In the past month a new book by James Risen called Pay Any Price has brought the controversy of the APA’s collusion with torture and illegal detention into a newly focused discussion in the media, at least to the degree that media still permits such discussion at all. Risen’s book is not primarily about the APA’s activities or its relation to the national military, security and intelligence apparatus — I gather this is at issue in one chapter of a book presenting a much further-reaching set of stories united around the tendency toward regrettable and unethical decisions being made in response to deregulation of federal government agency rules, burgeoning of financial opportunities and promotion of wide-spread anxiety in the wake of 9/11. (The Coalition for an Ethical Psychology has a lengthy and detailed response, primarily in the form of follow-up questions, to the APA’s dismissal of Risen’s material in Pay Any Price about its relationship to civil rights violations. Inspect and reflect on the concerns raised at http://www.ethicalpsychology.org/materials/Coalition-Questions-for-APA-Board.pdf.)

It’s been remarkable to see two articles coming out in the past week in national psychological research journals on the evidence that (1) mistrust especially of authority is dramatically on the rise throughout our national culture and that (2) anxiety within an organization tends to generate an increase in failures in or obviation of ethical decision-making. I find them important to reflect on as we live in a period where mistrust and anxiety appear increasingly busy and omnipresent and may be complexly interactive (as we often see in individual clinical cases, and then some), with terrorism, climate change, and risks of many other kinds incessantly on the rise. As our government increasingly insists on surveillance of its citizenry’s personal lives and activities, it guards its own behaviors and knowledge from citizen’s view to an increasing degree. It’s hard to see just how the American people are responsible for their government these days.

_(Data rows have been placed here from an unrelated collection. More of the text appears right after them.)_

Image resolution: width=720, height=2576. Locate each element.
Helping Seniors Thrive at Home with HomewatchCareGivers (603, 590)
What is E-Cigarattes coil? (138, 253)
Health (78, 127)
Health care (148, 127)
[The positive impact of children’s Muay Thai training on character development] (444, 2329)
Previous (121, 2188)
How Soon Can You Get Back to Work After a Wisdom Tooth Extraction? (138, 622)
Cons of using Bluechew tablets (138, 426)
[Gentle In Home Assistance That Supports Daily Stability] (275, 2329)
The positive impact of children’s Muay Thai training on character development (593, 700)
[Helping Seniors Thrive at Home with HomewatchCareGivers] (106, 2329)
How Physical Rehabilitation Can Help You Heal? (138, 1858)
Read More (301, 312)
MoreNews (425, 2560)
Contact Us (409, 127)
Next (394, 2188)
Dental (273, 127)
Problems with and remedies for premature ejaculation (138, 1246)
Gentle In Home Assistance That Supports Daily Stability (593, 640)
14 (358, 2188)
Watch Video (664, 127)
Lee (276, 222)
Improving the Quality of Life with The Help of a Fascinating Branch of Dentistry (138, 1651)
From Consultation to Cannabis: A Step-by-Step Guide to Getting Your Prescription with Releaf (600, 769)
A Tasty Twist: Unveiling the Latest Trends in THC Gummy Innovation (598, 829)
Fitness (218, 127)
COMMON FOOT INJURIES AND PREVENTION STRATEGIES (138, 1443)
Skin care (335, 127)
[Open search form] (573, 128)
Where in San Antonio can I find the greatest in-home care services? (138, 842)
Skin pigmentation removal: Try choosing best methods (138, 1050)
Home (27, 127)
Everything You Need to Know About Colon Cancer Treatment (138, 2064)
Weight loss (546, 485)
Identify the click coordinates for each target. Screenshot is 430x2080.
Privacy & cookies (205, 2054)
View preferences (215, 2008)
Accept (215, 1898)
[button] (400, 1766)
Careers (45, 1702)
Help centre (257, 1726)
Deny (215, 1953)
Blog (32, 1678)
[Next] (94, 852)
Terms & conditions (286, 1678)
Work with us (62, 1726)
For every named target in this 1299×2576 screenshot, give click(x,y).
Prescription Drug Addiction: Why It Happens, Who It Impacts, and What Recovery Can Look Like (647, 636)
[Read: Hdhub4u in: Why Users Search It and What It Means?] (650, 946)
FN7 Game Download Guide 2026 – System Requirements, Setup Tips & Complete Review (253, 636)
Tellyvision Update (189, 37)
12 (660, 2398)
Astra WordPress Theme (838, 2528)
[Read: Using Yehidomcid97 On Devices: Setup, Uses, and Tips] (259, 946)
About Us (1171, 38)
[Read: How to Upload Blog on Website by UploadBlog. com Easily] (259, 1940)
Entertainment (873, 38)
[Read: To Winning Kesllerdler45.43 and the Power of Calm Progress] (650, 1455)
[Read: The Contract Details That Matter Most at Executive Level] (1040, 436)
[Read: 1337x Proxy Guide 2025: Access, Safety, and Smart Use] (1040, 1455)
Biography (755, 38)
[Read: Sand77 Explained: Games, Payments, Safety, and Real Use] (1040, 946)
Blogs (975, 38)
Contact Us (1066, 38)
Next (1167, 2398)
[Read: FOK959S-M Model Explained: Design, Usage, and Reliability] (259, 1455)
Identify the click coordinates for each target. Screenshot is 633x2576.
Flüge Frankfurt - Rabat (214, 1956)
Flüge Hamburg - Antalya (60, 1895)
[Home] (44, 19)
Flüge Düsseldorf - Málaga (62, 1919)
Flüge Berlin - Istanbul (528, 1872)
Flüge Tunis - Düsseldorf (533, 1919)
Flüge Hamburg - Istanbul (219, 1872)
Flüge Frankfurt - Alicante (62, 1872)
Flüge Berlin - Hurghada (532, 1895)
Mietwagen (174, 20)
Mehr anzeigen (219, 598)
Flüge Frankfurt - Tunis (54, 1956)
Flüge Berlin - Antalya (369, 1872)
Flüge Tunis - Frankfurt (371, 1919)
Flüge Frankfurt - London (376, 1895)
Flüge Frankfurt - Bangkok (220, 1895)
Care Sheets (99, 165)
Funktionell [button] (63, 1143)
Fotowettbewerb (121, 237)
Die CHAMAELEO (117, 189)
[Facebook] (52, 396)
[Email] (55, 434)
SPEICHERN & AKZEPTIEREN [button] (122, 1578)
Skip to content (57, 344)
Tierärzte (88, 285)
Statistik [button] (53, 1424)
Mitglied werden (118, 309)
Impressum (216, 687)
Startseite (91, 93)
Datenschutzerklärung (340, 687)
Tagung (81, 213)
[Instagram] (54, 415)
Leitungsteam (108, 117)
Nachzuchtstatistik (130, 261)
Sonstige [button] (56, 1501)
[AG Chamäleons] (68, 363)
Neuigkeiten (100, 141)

Obama’s administration has prosecuted more whistleblowers under the Espionage Act than all previous presidential administrations combined, despite Obama’s campaign pledges to promote transparency and support whistleblowers in his 2008 run for President. A person’s got to wonder. Where would Woodward and Bernstein and Ellsberg be now, if Obama had been president then? Something significant is going on in American journalism that undermines the capacity of the American people to participate in a national democracy and even in a broadly joined debate, as media outlets are increasingly centralized under the control of highly complex corporate interests and the classification of information as secret is more and more broadly extended and enforced. My local Peace and Justice group lately screened a Canadian film (one remarkable for earning no reviews I could find on line in US corporate papers although released commercially as well as on line more than a year ago) about the corporate news media’s suppression of investigative journalism. Even to my jaded mind it was eye-opening and shocking. It’s kind of a thriller, as documentaries go: fast-paced, entertaining, and tight, with plenty of detail and personalities emerging in the 4 or 5 reporters whose stories are tracked, and you can watch it free at http://shadowsofliberty.org/watch/ I am recommending it to people who feel that being able to get the news still matters. It helps for those who still care to connect the dots of an information and communication system shared on a large scale within our society or a historical narrative spanning more than the past month or two.